WHAT IS REQUIRED:
Convert the listing below into a Markdown table with the columns Row and Line, numbering each line of the listing in order and omitting blank lines.

::::

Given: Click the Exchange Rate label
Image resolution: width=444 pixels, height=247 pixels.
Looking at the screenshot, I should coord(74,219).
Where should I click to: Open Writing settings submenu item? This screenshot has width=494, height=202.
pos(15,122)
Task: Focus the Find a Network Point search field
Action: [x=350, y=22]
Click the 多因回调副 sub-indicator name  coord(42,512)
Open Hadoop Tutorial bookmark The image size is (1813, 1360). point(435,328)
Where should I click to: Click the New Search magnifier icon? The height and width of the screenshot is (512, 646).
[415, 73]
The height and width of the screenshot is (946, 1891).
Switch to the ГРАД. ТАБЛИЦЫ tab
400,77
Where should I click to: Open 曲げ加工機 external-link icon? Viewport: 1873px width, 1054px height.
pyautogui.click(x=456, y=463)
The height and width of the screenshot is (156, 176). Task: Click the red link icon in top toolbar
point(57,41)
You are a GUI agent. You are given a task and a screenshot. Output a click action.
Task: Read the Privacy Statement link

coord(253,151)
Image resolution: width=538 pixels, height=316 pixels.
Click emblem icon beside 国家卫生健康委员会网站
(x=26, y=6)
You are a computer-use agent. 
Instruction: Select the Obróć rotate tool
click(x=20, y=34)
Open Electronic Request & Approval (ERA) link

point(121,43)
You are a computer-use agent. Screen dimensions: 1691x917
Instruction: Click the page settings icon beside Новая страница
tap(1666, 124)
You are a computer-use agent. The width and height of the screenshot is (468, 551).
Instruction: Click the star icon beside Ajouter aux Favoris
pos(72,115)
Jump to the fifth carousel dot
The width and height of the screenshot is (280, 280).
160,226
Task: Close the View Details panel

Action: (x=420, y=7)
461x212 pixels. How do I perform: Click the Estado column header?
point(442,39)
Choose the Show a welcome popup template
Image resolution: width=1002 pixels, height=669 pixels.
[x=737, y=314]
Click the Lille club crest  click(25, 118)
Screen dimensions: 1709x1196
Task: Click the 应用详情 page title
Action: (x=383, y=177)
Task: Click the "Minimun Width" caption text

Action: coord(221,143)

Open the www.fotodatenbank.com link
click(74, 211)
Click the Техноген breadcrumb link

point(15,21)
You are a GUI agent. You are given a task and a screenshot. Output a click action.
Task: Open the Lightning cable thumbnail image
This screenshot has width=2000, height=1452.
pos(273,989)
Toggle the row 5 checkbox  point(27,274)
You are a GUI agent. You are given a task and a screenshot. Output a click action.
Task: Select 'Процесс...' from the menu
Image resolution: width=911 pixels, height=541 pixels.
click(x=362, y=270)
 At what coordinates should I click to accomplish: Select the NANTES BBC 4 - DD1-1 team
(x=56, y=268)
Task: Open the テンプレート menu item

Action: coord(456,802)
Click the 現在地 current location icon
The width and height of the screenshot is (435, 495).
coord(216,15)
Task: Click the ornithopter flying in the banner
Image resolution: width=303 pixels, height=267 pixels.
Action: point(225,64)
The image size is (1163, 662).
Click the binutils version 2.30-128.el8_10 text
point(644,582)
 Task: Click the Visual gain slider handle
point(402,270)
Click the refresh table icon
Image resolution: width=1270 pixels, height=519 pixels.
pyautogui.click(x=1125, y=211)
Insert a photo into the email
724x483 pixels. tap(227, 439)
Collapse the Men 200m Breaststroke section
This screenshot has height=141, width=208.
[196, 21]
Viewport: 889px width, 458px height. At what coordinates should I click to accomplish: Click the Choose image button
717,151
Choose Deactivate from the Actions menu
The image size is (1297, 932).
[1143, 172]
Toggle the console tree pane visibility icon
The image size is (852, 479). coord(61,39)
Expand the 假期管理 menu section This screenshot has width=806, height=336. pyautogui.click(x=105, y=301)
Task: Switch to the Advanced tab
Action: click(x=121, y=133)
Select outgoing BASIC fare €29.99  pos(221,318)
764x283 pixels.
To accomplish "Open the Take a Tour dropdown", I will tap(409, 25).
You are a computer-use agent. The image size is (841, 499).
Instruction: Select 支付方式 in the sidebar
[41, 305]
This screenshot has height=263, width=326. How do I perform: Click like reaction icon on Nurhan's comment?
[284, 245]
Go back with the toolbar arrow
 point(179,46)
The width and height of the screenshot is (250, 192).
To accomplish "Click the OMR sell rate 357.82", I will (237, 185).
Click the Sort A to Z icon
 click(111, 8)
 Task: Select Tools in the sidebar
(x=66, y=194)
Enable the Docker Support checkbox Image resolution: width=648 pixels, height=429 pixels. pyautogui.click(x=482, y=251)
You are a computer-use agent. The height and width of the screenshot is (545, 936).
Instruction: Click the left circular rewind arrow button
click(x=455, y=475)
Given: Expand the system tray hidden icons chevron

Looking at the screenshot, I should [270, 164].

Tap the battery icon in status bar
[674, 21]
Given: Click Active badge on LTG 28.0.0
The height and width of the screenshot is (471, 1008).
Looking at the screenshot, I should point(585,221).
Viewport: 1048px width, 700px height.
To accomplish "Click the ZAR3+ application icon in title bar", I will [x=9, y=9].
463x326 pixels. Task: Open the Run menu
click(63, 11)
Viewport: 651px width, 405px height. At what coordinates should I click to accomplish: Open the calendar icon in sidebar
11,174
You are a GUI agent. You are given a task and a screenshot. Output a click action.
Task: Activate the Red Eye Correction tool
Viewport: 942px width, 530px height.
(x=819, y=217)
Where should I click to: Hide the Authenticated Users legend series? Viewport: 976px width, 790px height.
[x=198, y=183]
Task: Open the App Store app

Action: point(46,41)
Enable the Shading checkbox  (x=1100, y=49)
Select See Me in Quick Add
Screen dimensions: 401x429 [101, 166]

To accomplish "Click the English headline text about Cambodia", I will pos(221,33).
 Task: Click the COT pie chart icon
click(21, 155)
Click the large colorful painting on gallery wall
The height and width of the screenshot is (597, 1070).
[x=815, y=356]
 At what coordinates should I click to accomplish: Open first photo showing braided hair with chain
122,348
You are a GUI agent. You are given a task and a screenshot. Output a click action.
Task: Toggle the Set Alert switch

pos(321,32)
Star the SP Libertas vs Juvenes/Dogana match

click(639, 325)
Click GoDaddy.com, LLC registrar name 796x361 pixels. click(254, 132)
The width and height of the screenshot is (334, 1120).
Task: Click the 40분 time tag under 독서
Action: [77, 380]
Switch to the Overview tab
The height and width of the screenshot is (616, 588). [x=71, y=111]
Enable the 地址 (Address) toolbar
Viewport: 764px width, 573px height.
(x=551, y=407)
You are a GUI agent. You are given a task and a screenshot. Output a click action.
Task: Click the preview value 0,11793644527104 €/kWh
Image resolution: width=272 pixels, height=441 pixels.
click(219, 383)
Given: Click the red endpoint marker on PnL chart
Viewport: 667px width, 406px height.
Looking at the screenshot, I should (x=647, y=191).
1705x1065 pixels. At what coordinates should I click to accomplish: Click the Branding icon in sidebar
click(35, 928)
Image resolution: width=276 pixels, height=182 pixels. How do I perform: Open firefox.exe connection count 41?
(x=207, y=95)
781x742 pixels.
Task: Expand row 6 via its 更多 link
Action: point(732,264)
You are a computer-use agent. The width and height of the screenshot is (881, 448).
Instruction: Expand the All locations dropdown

::::

TASK RESULT:
| Row | Line |
|---|---|
| 1 | Given: Click the Exchange Rate label |
| 2 | Image resolution: width=444 pixels, height=247 pixels. |
| 3 | Looking at the screenshot, I should coord(74,219). |
| 4 | Where should I click to: Open Writing settings submenu item? This screenshot has width=494, height=202. |
| 5 | pos(15,122) |
| 6 | Task: Focus the Find a Network Point search field |
| 7 | Action: [x=350, y=22] |
| 8 | Click the 多因回调副 sub-indicator name  coord(42,512) |
| 9 | Open Hadoop Tutorial bookmark The image size is (1813, 1360). point(435,328) |
| 10 | Where should I click to: Click the New Search magnifier icon? The height and width of the screenshot is (512, 646). |
| 11 | [415, 73] |
| 12 | The height and width of the screenshot is (946, 1891). |
| 13 | Switch to the ГРАД. ТАБЛИЦЫ tab |
| 14 | 400,77 |
| 15 | Where should I click to: Open 曲げ加工機 external-link icon? Viewport: 1873px width, 1054px height. |
| 16 | pyautogui.click(x=456, y=463) |
| 17 | The height and width of the screenshot is (156, 176). Task: Click the red link icon in top toolbar |
| 18 | point(57,41) |
| 19 | You are a GUI agent. You are given a task and a screenshot. Output a click action. |
| 20 | Task: Read the Privacy Statement link |
| 21 | coord(253,151) |
| 22 | Image resolution: width=538 pixels, height=316 pixels. |
| 23 | Click emblem icon beside 国家卫生健康委员会网站 |
| 24 | (x=26, y=6) |
| 25 | You are a computer-use agent.  |
| 26 | Instruction: Select the Obróć rotate tool |
| 27 | click(x=20, y=34) |
| 28 | Open Electronic Request & Approval (ERA) link |
| 29 | point(121,43) |
| 30 | You are a computer-use agent. Screen dimensions: 1691x917 |
| 31 | Instruction: Click the page settings icon beside Новая страница |
| 32 | tap(1666, 124) |
| 33 | You are a computer-use agent. The width and height of the screenshot is (468, 551). |
| 34 | Instruction: Click the star icon beside Ajouter aux Favoris |
| 35 | pos(72,115) |
| 36 | Jump to the fifth carousel dot |
| 37 | The width and height of the screenshot is (280, 280). |
| 38 | 160,226 |
| 39 | Task: Close the View Details panel |
| 40 | Action: (x=420, y=7) |
| 41 | 461x212 pixels. How do I perform: Click the Estado column header? |
| 42 | point(442,39) |
| 43 | Choose the Show a welcome popup template |
| 44 | Image resolution: width=1002 pixels, height=669 pixels. |
| 45 | [x=737, y=314] |
| 46 | Click the Lille club crest  click(25, 118) |
| 47 | Screen dimensions: 1709x1196 |
| 48 | Task: Click the 应用详情 page title |
| 49 | Action: (x=383, y=177) |
| 50 | Task: Click the "Minimun Width" caption text |
| 51 | Action: coord(221,143) |
| 52 | Open the www.fotodatenbank.com link |
| 53 | click(74, 211) |
| 54 | Click the Техноген breadcrumb link |
| 55 | point(15,21) |
| 56 | You are a GUI agent. You are given a task and a screenshot. Output a click action. |
| 57 | Task: Open the Lightning cable thumbnail image |
| 58 | This screenshot has width=2000, height=1452. |
| 59 | pos(273,989) |
| 60 | Toggle the row 5 checkbox  point(27,274) |
| 61 | You are a GUI agent. You are given a task and a screenshot. Output a click action. |
| 62 | Task: Select 'Процесс...' from the menu |
| 63 | Image resolution: width=911 pixels, height=541 pixels. |
| 64 | click(x=362, y=270) |
| 65 |  At what coordinates should I click to accomplish: Select the NANTES BBC 4 - DD1-1 team |
| 66 | (x=56, y=268) |
| 67 | Task: Open the テンプレート menu item |
| 68 | Action: coord(456,802) |
| 69 | Click the 現在地 current location icon |
| 70 | The width and height of the screenshot is (435, 495). |
| 71 | coord(216,15) |
| 72 | Task: Click the ornithopter flying in the banner |
| 73 | Image resolution: width=303 pixels, height=267 pixels. |
| 74 | Action: point(225,64) |
| 75 | The image size is (1163, 662). |
| 76 | Click the binutils version 2.30-128.el8_10 text |
| 77 | point(644,582) |
| 78 |  Task: Click the Visual gain slider handle |
| 79 | point(402,270) |
| 80 | Click the refresh table icon |
| 81 | Image resolution: width=1270 pixels, height=519 pixels. |
| 82 | pyautogui.click(x=1125, y=211) |
| 83 | Insert a photo into the email |
| 84 | 724x483 pixels. tap(227, 439) |
| 85 | Collapse the Men 200m Breaststroke section |
| 86 | This screenshot has height=141, width=208. |
| 87 | [196, 21] |
| 88 | Viewport: 889px width, 458px height. At what coordinates should I click to accomplish: Click the Choose image button |
| 89 | 717,151 |
| 90 | Choose Deactivate from the Actions menu |
| 91 | The image size is (1297, 932). |
| 92 | [1143, 172] |
| 93 | Toggle the console tree pane visibility icon |
| 94 | The image size is (852, 479). coord(61,39) |
| 95 | Expand the 假期管理 menu section This screenshot has width=806, height=336. pyautogui.click(x=105, y=301) |
| 96 | Task: Switch to the Advanced tab |
| 97 | Action: click(x=121, y=133) |
| 98 | Select outgoing BASIC fare €29.99  pos(221,318) |
| 99 | 764x283 pixels. |
| 100 | To accomplish "Open the Take a Tour dropdown", I will tap(409, 25). |
| 101 | You are a computer-use agent. The image size is (841, 499). |
| 102 | Instruction: Select 支付方式 in the sidebar |
| 103 | [41, 305] |
| 104 | This screenshot has height=263, width=326. How do I perform: Click like reaction icon on Nurhan's comment? |
| 105 | [284, 245] |
| 106 | Go back with the toolbar arrow |
| 107 |  point(179,46) |
| 108 | The width and height of the screenshot is (250, 192). |
| 109 | To accomplish "Click the OMR sell rate 357.82", I will (237, 185). |
| 110 | Click the Sort A to Z icon |
| 111 |  click(111, 8) |
| 112 |  Task: Select Tools in the sidebar |
| 113 | (x=66, y=194) |
| 114 | Enable the Docker Support checkbox Image resolution: width=648 pixels, height=429 pixels. pyautogui.click(x=482, y=251) |
| 115 | You are a computer-use agent. The height and width of the screenshot is (545, 936). |
| 116 | Instruction: Click the left circular rewind arrow button |
| 117 | click(x=455, y=475) |
| 118 | Given: Expand the system tray hidden icons chevron |
| 119 | Looking at the screenshot, I should [270, 164]. |
| 120 | Tap the battery icon in status bar |
| 121 | [674, 21] |
| 122 | Given: Click Active badge on LTG 28.0.0 |
| 123 | The height and width of the screenshot is (471, 1008). |
| 124 | Looking at the screenshot, I should point(585,221). |
| 125 | Viewport: 1048px width, 700px height. |
| 126 | To accomplish "Click the ZAR3+ application icon in title bar", I will [x=9, y=9]. |
| 127 | 463x326 pixels. Task: Open the Run menu |
| 128 | click(63, 11) |
| 129 | Viewport: 651px width, 405px height. At what coordinates should I click to accomplish: Open the calendar icon in sidebar |
| 130 | 11,174 |
| 131 | You are a GUI agent. You are given a task and a screenshot. Output a click action. |
| 132 | Task: Activate the Red Eye Correction tool |
| 133 | Viewport: 942px width, 530px height. |
| 134 | (x=819, y=217) |
| 135 | Where should I click to: Hide the Authenticated Users legend series? Viewport: 976px width, 790px height. |
| 136 | [x=198, y=183] |
| 137 | Task: Open the App Store app |
| 138 | Action: point(46,41) |
| 139 | Enable the Shading checkbox  (x=1100, y=49) |
| 140 | Select See Me in Quick Add |
| 141 | Screen dimensions: 401x429 [101, 166] |
| 142 | To accomplish "Click the English headline text about Cambodia", I will pos(221,33). |
| 143 |  Task: Click the COT pie chart icon |
| 144 | click(21, 155) |
| 145 | Click the large colorful painting on gallery wall |
| 146 | The height and width of the screenshot is (597, 1070). |
| 147 | [x=815, y=356] |
| 148 |  At what coordinates should I click to accomplish: Open first photo showing braided hair with chain |
| 149 | 122,348 |
| 150 | You are a GUI agent. You are given a task and a screenshot. Output a click action. |
| 151 | Task: Toggle the Set Alert switch |
| 152 | pos(321,32) |
| 153 | Star the SP Libertas vs Juvenes/Dogana match |
| 154 | click(639, 325) |
| 155 | Click GoDaddy.com, LLC registrar name 796x361 pixels. click(254, 132) |
| 156 | The width and height of the screenshot is (334, 1120). |
| 157 | Task: Click the 40분 time tag under 독서 |
| 158 | Action: [77, 380] |
| 159 | Switch to the Overview tab |
| 160 | The height and width of the screenshot is (616, 588). [x=71, y=111] |
| 161 | Enable the 地址 (Address) toolbar |
| 162 | Viewport: 764px width, 573px height. |
| 163 | (x=551, y=407) |
| 164 | You are a GUI agent. You are given a task and a screenshot. Output a click action. |
| 165 | Task: Click the preview value 0,11793644527104 €/kWh |
| 166 | Image resolution: width=272 pixels, height=441 pixels. |
| 167 | click(219, 383) |
| 168 | Given: Click the red endpoint marker on PnL chart |
| 169 | Viewport: 667px width, 406px height. |
| 170 | Looking at the screenshot, I should (x=647, y=191). |
| 171 | 1705x1065 pixels. At what coordinates should I click to accomplish: Click the Branding icon in sidebar |
| 172 | click(35, 928) |
| 173 | Image resolution: width=276 pixels, height=182 pixels. How do I perform: Open firefox.exe connection count 41? |
| 174 | (x=207, y=95) |
| 175 | 781x742 pixels. |
| 176 | Task: Expand row 6 via its 更多 link |
| 177 | Action: point(732,264) |
| 178 | You are a computer-use agent. The width and height of the screenshot is (881, 448). |
| 179 | Instruction: Expand the All locations dropdown |